Beginning Sept. 6, San Antonio will host the second annual World Heritage Festival.

The citywide event is a collaborative effort to promote culture surrounding the San Antonio Missions: Mission San Jose, Mission Concepción, Mission San Juan Capistrano and Mission Espada.

The event is kicked off by “Entre La Sombra: Life Along the Missions” at Plaza de Armas Gallery.

“Entre La Sombra” showcases San Antonio’s artistic talent and portrays themes involving life, culture and people along the San Antonio missions.

Authentic Mexican and Tex-Mex food brings life to the culinary traditions of the missions’ past.

Founded by Franciscan missionaries in 1718 as a way to spread Christianity to the indigenous people, the missions have had a long and compelling life.

The Spaniards who lived in the missions looked to them for hope and shelter.

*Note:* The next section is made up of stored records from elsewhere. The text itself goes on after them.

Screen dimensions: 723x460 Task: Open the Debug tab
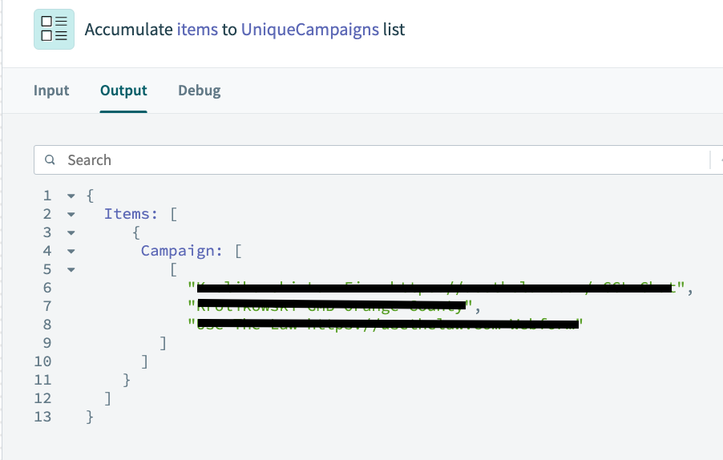(x=199, y=91)
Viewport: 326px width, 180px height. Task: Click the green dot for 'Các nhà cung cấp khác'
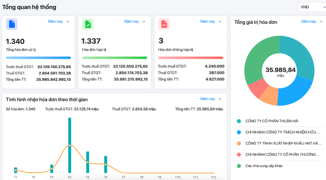pos(239,166)
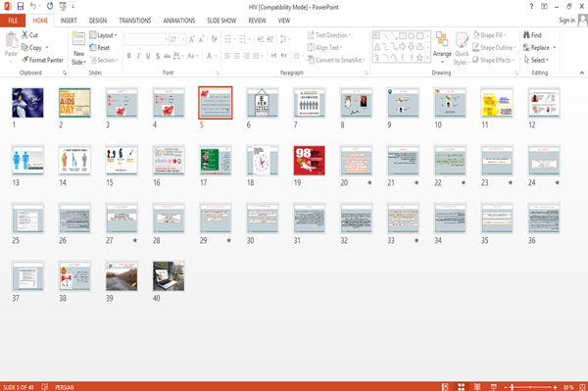
Task: Click the Format Painter brush icon
Action: [x=25, y=60]

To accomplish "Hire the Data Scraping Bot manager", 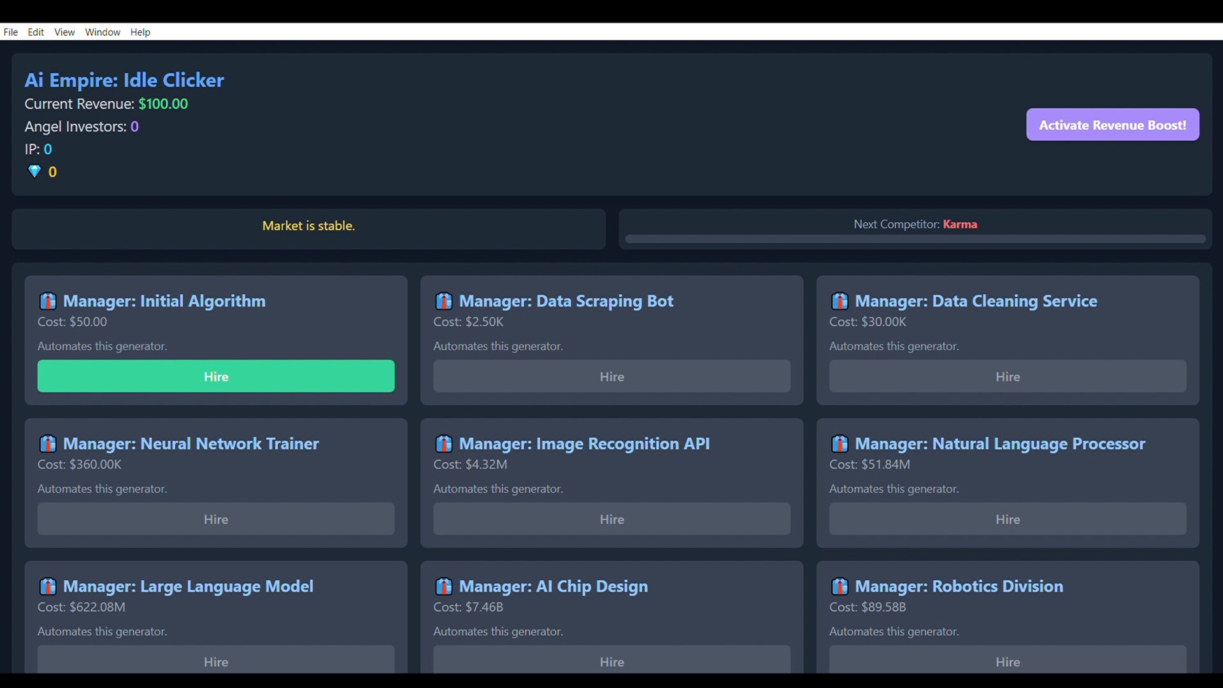I will point(611,376).
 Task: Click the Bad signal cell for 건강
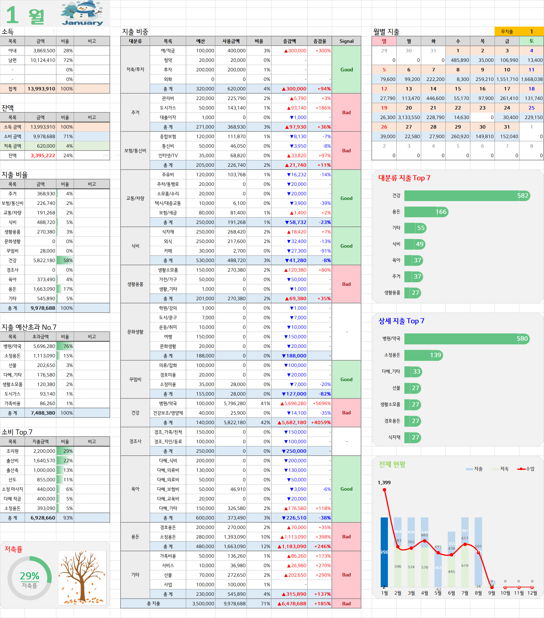click(346, 413)
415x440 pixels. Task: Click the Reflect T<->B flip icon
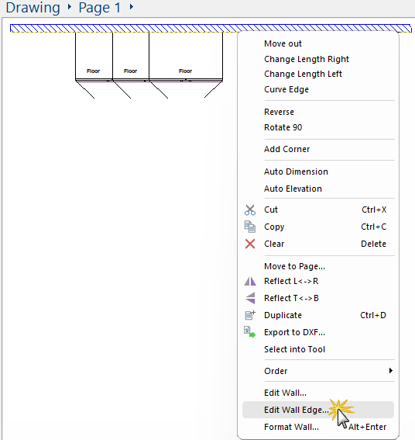pyautogui.click(x=250, y=298)
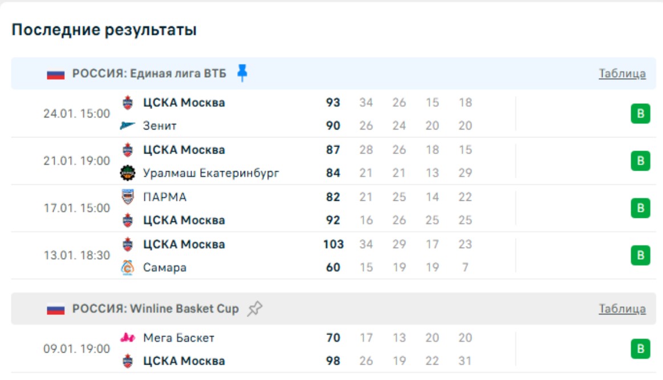Click PARMA team logo icon

coord(128,197)
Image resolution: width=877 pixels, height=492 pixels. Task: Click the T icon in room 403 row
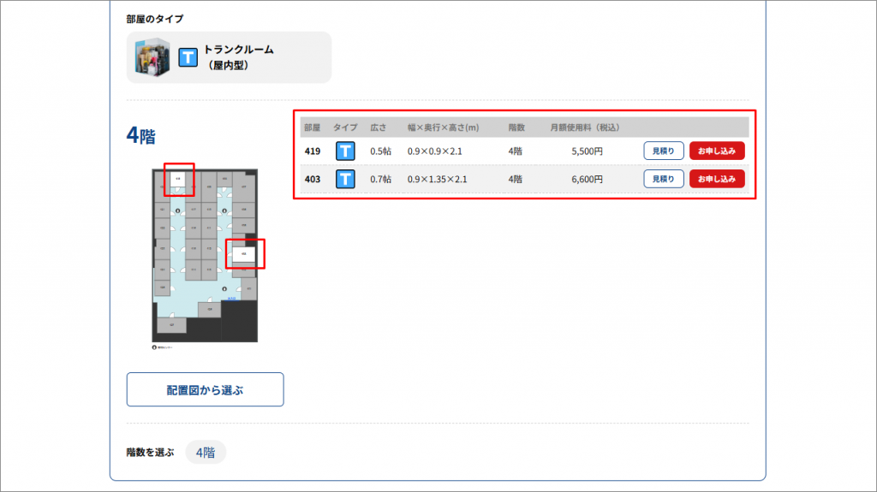345,179
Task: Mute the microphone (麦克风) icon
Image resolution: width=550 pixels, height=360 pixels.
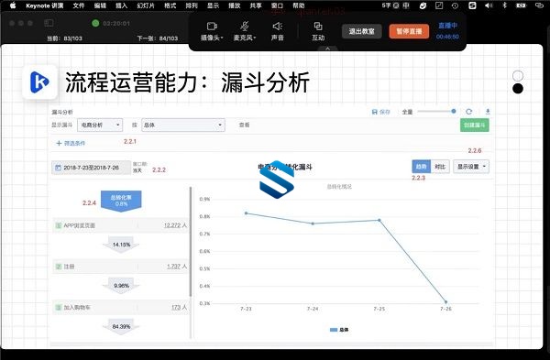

The natives viewed them as an oppressive force pushing them from their home and towards assimilation.

Life here was difficult for the Spanish and the natives.

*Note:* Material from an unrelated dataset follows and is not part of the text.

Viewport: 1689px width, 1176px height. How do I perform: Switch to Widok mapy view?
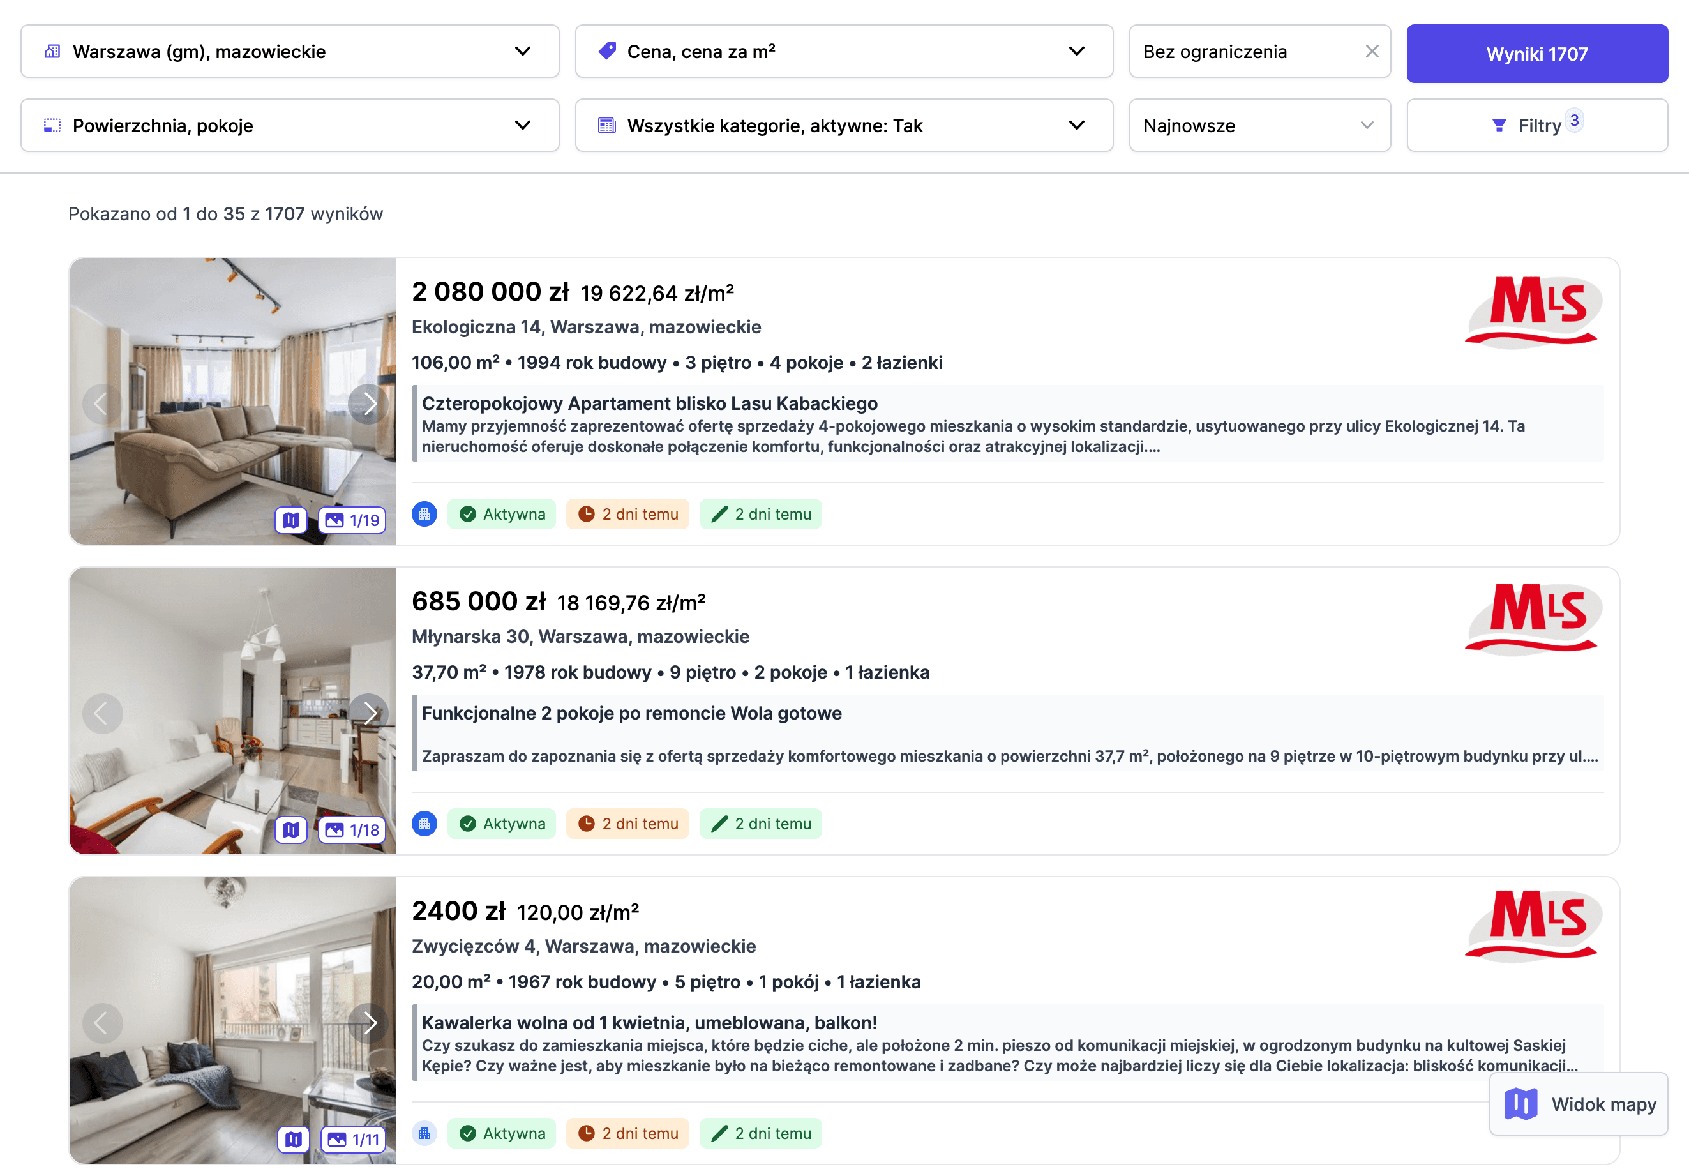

The settlers did not thrive and flourish at first, as the Spaniards struggled with food, drought and attacks from Native American tribes defending their rightful land.

The missions have endured everything the city has gone through and have seen the city evolve into the diverse and culturally rich city it is today. 

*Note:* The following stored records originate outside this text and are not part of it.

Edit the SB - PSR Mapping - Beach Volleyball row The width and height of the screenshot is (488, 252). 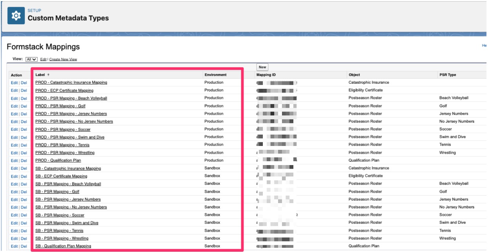14,184
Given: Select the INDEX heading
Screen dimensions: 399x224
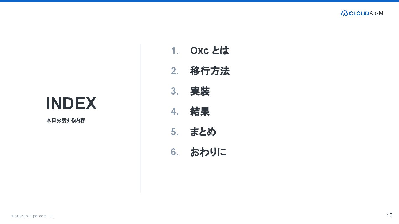Looking at the screenshot, I should (x=71, y=104).
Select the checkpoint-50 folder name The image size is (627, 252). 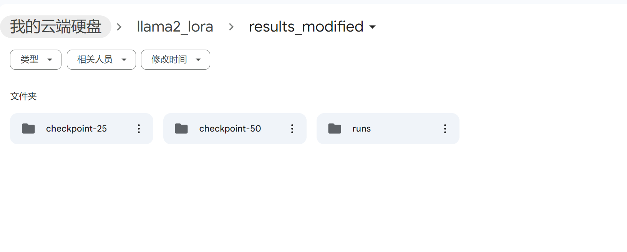pyautogui.click(x=230, y=129)
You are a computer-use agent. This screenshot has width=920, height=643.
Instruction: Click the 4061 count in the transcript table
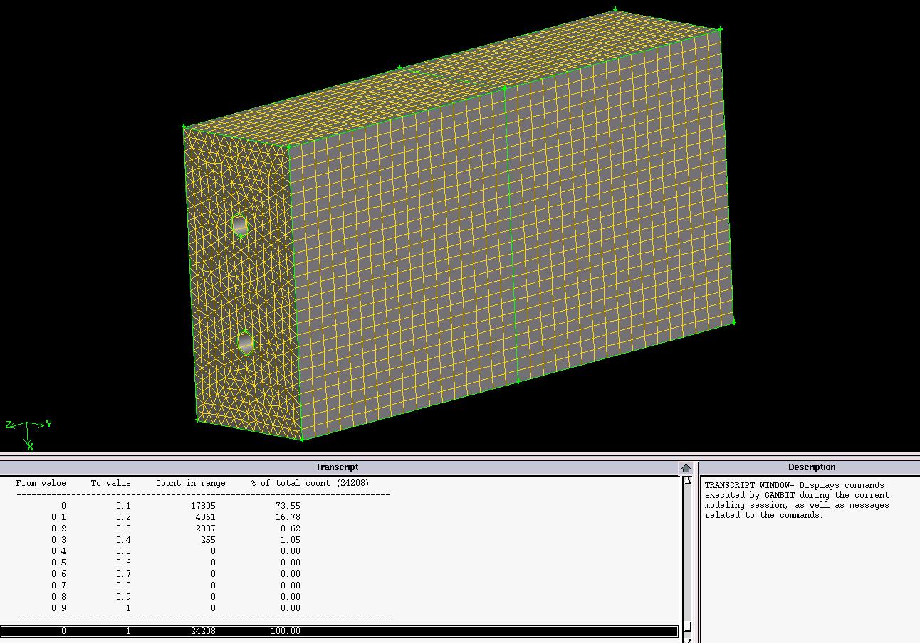203,517
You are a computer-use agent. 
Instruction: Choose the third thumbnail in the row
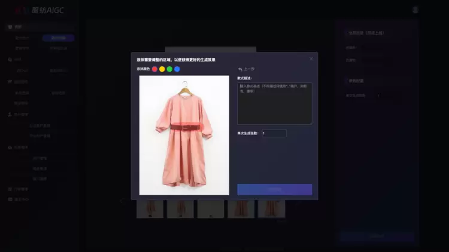[210, 208]
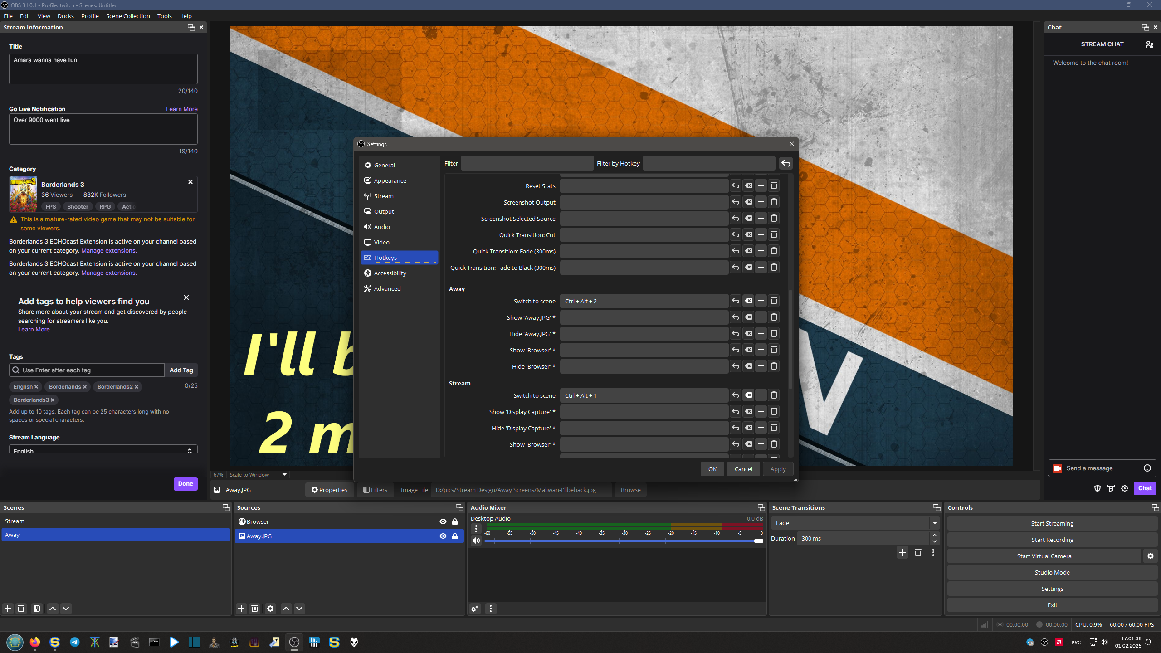Adjust the Desktop Audio volume slider
Image resolution: width=1161 pixels, height=653 pixels.
(758, 541)
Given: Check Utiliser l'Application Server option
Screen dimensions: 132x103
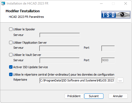Looking at the screenshot, I should point(11,43).

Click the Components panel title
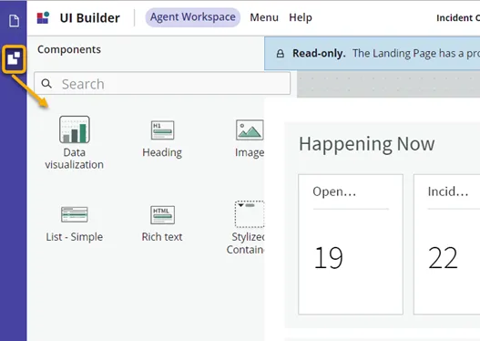pyautogui.click(x=69, y=49)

The missions are an essential part of understanding San Antonio’s story and culture.

Art displays recreation along the missions.

“The exhibition is designed to encourage viewers to connect and share the unique aspects of their own lives by experiencing a selection of stories about life lived along the San Antonio missions interpreted by local artists through drawings, paintings, printmaking and photography,” said Javier Flores, the assistant marketing manager for the City of San Antonio’s Department of Arts of Culture.

“We hope it will strengthen the collective knowledge of who we are,” Flores elaborated.

This is especially important in a time when Hurricane Harvey, the removal of confederate statues and protests relating to immigration are testing the strength and community San Antonians share.

The exhibit will feature art from local and regional artists including Fernando Andrade, David Blancas, Joe De La Cruz, Jenelle Esparza, Dan Guerrero, Patricia Guerrero, Jacinto Guevara, Joe Lopez, Christopher Montoya, Elizabeth Rodriguez, Ed Saavedra, Jose Sotelo and Allison Valdivia.

The “Entre La Sombra” exhibit has its opening reception on Wednesday, Sept. 6 from 6 p.m. to 9 p.m. and will be free and open to the public through Nov. 24.While Entre La Sombra is the longest running part of the festival, there will be more events throughout the week.

Friday’s event brings light to the walls of the aged missions through a restoration of fresco art projected against the walls during the Restored by Light event at Mission Concepcion.

Saturday during the World Heritage festival also offers something to the active and music-loving attendee.

During the morning, Mission Park Pavilion will be host to the Tour de las Misiones 5k and 10k walk as well as the organized Bike Tour, which is divided into seven, 14 or 22 mile rides.

As the evening sets a different atmosphere on the mission trail, local artists and musicians move into the picture to bring Mission Pachanga to life.

Mission Pachanga, a free family-friendly event highlights the food and music of San Antonio. Chulita Vinyl Club, a local latina DJ collective will be present among electro-cumbia Grupo Frackaso and other artists.

The festival is closed out by a celebratory mass Sunday at Mission Concepcion.

All events are free and open to all ages.